Perdita got up to relight the candles, tipping flames to smoking wicks along the pool. “We have to find an earlier version of Calluna's tale,” she said. “Lord Skelton may be obsessed by his version, but he's not at all devious. If we could prove the cup belongs to Calluna, he could be persuaded out of his certainty.”

“Or we could just find the cup,” the queen said.

Perdita, lighting a final wick, found the queen's eyes on her above the flame. She was looking, her daughter realized, for a reason.

“We,” she echoed. “You mean me.”

“Why not? Nothing in the stars says that only knights should go on this quest. People are used to seeing you in Calluna's cave. Nobody would question your presence there. You could look for the artifact anytime you want. Tomorrow morning. Before the cave opens to the public.”

Mystes Halliwell lifted her feet, splashed again with excitement. “Yes. That's the perfect idea, Your Majesty.”

“I've been trained to give tours of the cave,” Perdita reminded them. “I've seen all the images, and I know what the scholars say about them.”

“Scholars,” Morrig said, stirring the water with her fingertips. “Always getting us into trouble, putting up walls,
naming things. You must look beyond those walls, Perdita. Beyond the designated path. Trespass into the past.”

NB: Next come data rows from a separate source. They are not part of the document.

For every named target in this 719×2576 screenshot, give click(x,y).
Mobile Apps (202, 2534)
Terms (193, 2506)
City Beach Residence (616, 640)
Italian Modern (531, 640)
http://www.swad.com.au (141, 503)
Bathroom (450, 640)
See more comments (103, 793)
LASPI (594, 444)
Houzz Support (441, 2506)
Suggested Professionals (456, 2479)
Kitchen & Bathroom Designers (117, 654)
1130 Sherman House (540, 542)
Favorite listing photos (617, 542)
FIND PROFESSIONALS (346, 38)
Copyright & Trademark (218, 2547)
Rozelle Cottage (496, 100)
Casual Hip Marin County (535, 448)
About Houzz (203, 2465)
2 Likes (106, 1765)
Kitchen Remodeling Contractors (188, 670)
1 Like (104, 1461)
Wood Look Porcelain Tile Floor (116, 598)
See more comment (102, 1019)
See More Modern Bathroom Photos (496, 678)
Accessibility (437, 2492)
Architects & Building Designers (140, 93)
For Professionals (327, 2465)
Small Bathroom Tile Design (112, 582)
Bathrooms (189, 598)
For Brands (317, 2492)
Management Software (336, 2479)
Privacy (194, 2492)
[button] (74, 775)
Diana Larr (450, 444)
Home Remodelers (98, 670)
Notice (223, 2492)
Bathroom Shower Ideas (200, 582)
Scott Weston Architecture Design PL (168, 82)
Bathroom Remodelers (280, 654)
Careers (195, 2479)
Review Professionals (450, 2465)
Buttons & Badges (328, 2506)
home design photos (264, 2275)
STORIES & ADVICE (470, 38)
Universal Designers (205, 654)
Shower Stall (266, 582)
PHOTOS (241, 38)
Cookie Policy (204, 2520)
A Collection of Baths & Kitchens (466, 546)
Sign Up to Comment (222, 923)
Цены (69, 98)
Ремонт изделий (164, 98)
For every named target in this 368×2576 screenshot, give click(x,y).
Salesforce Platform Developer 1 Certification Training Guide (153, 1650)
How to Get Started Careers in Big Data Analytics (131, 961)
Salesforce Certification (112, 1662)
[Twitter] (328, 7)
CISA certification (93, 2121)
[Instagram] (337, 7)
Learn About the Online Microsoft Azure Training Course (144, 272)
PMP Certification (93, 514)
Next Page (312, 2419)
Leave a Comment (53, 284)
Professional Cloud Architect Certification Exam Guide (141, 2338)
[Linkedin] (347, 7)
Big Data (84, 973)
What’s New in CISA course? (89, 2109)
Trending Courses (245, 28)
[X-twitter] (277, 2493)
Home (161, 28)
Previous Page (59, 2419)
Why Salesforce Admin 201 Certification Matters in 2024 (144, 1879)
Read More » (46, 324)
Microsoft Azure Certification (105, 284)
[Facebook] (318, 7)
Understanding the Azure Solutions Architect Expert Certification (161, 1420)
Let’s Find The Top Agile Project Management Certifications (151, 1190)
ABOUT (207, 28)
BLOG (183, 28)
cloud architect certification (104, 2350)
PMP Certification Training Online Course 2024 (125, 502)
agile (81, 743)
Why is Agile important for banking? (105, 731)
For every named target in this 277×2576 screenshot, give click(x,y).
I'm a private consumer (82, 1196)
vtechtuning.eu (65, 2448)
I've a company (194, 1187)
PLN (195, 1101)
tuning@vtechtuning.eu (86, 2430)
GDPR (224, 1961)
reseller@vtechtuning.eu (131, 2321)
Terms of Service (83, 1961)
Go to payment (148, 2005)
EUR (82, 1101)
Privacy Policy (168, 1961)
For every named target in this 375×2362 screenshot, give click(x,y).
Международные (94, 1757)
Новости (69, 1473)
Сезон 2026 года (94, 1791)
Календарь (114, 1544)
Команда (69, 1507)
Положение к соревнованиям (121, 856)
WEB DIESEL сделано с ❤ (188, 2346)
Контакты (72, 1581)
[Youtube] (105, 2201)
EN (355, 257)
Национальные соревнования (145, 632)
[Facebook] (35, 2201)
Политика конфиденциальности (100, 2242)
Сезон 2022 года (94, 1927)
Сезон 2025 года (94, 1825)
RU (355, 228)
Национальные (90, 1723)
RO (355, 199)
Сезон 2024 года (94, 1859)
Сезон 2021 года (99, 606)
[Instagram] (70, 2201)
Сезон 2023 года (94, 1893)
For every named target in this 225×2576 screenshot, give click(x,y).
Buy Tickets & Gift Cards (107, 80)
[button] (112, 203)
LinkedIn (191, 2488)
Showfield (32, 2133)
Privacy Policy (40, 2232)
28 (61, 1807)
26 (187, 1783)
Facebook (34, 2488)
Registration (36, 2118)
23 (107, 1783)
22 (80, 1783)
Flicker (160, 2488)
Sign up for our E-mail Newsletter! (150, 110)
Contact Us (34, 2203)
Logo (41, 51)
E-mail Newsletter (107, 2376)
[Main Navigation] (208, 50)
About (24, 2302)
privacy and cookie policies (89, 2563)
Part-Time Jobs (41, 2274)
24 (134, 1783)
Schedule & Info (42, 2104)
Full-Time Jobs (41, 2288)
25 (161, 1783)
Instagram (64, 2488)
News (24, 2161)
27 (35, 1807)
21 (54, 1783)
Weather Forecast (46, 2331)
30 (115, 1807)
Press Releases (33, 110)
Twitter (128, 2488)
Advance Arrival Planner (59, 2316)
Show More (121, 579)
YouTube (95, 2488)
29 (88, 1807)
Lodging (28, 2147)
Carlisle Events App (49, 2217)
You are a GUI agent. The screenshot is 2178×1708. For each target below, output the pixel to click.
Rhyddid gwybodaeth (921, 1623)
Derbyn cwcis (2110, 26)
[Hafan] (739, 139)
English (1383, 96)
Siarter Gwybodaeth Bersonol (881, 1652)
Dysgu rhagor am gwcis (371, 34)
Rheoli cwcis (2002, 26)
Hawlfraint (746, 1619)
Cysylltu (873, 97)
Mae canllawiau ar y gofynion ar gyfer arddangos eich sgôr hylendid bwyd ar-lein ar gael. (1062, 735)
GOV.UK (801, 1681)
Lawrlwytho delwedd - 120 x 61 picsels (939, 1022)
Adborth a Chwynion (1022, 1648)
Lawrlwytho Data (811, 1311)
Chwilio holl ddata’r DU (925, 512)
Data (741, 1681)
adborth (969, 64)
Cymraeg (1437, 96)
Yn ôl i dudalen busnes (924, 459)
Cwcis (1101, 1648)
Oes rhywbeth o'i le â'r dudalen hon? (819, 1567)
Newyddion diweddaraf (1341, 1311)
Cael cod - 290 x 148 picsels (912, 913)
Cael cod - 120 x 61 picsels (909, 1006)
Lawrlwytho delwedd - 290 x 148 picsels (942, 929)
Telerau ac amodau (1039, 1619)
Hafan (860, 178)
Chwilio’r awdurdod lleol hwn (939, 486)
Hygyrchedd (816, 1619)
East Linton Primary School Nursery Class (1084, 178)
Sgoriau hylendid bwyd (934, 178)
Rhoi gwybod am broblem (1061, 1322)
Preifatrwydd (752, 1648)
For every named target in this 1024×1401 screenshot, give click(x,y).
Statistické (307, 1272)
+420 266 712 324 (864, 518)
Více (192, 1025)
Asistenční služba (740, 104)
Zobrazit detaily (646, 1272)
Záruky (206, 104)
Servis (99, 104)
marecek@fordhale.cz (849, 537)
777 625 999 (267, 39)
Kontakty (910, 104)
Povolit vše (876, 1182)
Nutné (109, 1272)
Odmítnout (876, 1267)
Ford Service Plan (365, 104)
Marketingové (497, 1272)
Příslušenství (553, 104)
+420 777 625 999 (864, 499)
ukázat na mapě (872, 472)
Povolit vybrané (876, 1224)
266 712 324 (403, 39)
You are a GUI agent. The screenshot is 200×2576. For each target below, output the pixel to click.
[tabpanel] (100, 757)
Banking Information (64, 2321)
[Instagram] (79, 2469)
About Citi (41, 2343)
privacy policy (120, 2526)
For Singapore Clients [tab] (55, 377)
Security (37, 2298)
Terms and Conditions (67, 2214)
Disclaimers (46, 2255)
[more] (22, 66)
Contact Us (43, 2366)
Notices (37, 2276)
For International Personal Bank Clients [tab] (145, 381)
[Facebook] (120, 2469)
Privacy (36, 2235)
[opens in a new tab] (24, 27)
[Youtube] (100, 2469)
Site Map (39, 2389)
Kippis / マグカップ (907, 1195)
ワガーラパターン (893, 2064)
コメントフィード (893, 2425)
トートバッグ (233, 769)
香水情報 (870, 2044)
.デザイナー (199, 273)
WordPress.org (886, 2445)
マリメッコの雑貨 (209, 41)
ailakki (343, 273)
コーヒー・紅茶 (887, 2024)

Perdita sat down again. She contemplated the reflection of the goddess in the water, and the wild, wide-eyed face in the pool seemed to come alive, her expressions changing at every flare of candle fire, every riffle of water.

“If the artifact is Calluna's, it wouldn't be metal,” she mused. “There would not be a jewel on it. A river stone, maybe, hollowed to hold water. A wooden bowl. A clay cup. She might have carried the water in a leaf.” She paused, thinking again, while the walls of the cave formed in her mind, images covering them, symbols, the silent language of tales telling and retelling themselves. “I've never looked at the images in the context of that story. That gesture of the goddess. What would she have used to carry water to a dying god?” She looked up, aware of but hardly seeing the watching faces of women, flickering with light and shadow, like the goddess's reflection. “If anyone asks, I'll say that I'm studying the cave as a form of worship. If I don't find anything, I'll try Sylvester's library again.”

“Be careful around Sylvester,” the mystes warned. “He reads minds.”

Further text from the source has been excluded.